Das Verhandlungsergebnis sieht vor:
- Zwei-Entlastungstage
Eine monatliche Zulage für Erzieherinnen und Erzieher von monatlich 130 Euro
Sozialarbeiterinnen und Sozialarbeiter bekommen eine monatliche Zulage von 180 Euro
Verbesserungen, die zu einer höheren Eingruppierung führen
Erstmalig wird zudem eine Zulage für die Praxisanleitung in Höhe von 70 Euro gewährt
Die Auszubildenden der Heilerziehungspflege erhalten zum ersten Mal eine tarifliche Ausbildungsvergütung
Die Berufserfahrung im Sozial- und Erziehungsdienst soll zum 1. Oktober 2024 an die allgemeinen Stufen im öffentlichen Dienst angepasst werden.

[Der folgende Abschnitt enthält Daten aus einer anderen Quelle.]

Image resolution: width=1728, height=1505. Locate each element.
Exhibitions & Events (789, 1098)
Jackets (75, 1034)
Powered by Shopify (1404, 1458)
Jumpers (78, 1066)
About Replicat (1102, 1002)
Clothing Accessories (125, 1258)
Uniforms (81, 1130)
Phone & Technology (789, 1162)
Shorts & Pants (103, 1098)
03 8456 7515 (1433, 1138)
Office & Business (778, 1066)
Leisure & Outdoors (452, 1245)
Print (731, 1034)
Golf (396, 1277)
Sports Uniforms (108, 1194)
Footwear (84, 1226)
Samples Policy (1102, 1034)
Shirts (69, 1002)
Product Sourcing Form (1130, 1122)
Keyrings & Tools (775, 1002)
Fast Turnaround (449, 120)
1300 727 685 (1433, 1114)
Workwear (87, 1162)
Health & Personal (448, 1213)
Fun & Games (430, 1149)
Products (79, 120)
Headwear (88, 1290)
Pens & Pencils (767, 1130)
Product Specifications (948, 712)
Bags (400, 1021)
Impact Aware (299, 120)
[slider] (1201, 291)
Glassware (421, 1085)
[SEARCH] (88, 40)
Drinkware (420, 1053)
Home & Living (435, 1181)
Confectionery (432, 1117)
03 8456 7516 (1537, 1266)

Trotz Zugeständnisse ein fauler Kompromiss
Trotz gewisser Zugeständnisse ist das Verhandlungsergebnis ein fauler Kompromiss, weil die Verhandlungsführer der Gewerkschaften die Kampfbereitschaft der Kolleginnen und Kollegen nicht zum vollen Einsatz der gewerkschaftlichen Kampfkraft genutzt haben. Vor allem scheuten wohl die VKA und die Gewerkschaftsführer vor einem unbefristeten Streik, der ein wichtiges politisches Signal gegen die Abwälzung der Kriegs- und Krisenlasten gesetzt hätte.
Die lange Laufzeit (bis 31. Dezember 2026) führt dazu, dass die Zulagen schon bald von den Preissteigerungen aufgefressen werden, außerdem sind sie nicht dynamisiert. „Die zwei 'Regenerationstage' sind schön und gut, reichen aber bei weitem nicht aus. Vor allem führen sie zu einer Verschärfung der Personalsituation, so lange wir kein zusätzliches Personal bekommen. Und die Option, zwei weitere Tage durch die Umwandlung eines Teils unseres Lohnes zu bekommen, ist nicht zu akzeptieren,“ erklärt eine Erzieherin.
Unzumutbare Arbeitsbedingungen – Blockadehaltung des VKA
Die Beschäftigten im Erziehungs- und Sozialwesen litten schon vor Corona unter oft unzumutbaren Arbeitsbedingungen. „Die ständige Unterbesetzung führt dazu, dass ich krank zur Arbeit gehe“; „Die hohe Arbeitsbelastung treibt uns in die Teilzeit.“ „Diesen Druck hält auf Dauer niemand aus, darunter leiden auch die Kinder,“ sind nur einige Stimmen von Betroffenen.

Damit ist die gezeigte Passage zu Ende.